Silver Linings Playbook - review

The excess baggage in this film is thankfully relieved by Robert De Niro's grumpy-funny turn.

Silver Linings Playbook (15)
dir: David O Russell

It’s clear that the hero and heroine of Silver Linings Playbook are made for one another from the moment they meet. He asks her immediately how her husband died, having been warned not to raise the topic, while she quizzes him about the medication he’s on now that he has been discharged from a mental institution. It turns out they’ve both taken many of the same meds. Small world! He is Pat (Bradley Cooper), trying to put his life back together after being found guilty of a violent attack on his wife’s lover. She is Tiffany (Jennifer Lawrence), whose response to bereavement has been to sleep around at the office, drawing the line only at the coffee machine.

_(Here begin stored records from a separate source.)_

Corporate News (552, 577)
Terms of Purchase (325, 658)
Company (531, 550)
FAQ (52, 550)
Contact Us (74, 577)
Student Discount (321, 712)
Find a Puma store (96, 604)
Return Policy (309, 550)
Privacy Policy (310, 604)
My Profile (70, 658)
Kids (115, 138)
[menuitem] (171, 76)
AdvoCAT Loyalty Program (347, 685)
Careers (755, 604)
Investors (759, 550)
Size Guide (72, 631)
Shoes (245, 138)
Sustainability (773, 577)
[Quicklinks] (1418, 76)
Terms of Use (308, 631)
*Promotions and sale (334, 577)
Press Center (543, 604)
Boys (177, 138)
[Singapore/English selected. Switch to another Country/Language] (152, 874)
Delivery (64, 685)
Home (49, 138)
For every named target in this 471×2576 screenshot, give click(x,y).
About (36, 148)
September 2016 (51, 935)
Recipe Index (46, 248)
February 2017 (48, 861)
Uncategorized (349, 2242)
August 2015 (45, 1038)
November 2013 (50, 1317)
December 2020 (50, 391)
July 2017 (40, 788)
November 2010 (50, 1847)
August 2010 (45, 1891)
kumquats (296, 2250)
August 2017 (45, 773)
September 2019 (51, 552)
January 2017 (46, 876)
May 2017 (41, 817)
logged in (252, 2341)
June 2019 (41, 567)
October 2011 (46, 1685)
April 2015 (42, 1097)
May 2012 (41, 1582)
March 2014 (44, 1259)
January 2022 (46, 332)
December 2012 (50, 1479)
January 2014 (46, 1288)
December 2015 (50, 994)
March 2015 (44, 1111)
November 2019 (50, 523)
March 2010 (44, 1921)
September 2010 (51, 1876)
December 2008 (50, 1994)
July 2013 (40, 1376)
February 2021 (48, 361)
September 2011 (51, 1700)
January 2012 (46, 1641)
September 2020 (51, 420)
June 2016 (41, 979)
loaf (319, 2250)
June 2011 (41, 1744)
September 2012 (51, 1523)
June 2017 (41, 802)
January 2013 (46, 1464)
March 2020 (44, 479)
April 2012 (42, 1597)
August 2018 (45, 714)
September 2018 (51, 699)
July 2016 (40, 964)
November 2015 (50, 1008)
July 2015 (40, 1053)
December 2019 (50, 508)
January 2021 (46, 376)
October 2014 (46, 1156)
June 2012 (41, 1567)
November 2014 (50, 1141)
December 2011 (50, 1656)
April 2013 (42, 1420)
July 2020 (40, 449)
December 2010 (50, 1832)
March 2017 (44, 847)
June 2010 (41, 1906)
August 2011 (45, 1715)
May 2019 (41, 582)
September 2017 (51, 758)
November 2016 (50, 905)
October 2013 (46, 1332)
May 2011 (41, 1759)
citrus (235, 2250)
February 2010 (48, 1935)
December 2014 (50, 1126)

Of course, Pat and Tiffany don’t know they are right for each other. They’re in a film, whereas we are watching one and have doubtless seen many such odd-couple stories of love among the antidepressants (Benny and Joon, say, or Mike Figgis’s underrated Mr Jones). Hollywood’s attitude towards mental illness has typically been patronising or simplistic but then so has its attitude towards most disabilities. Why should the mentally ill get special privileges? Silver Linings Playbook is no exception, though it does have instances of authentic feeling distinct from its ingratiating tone.

After leaving hospital, Pat moves in with his parents, who have their own problems – his mother (Jacki Weaver) is jittery; his father (Robert De Niro) has more than his share of superstitions and OCD. Pat’s friend Ronnie (John Ortiz) is falling apart from the effort of pretending that all is dandy in his life. “People like Tiffany and me, maybe we know something,” Pat decides, and the film seems to concur. The writer-director David O Russell peddles the line that anyone declared to be suffering from a mental illness has simply got their diagnosis ahead of the rest of us.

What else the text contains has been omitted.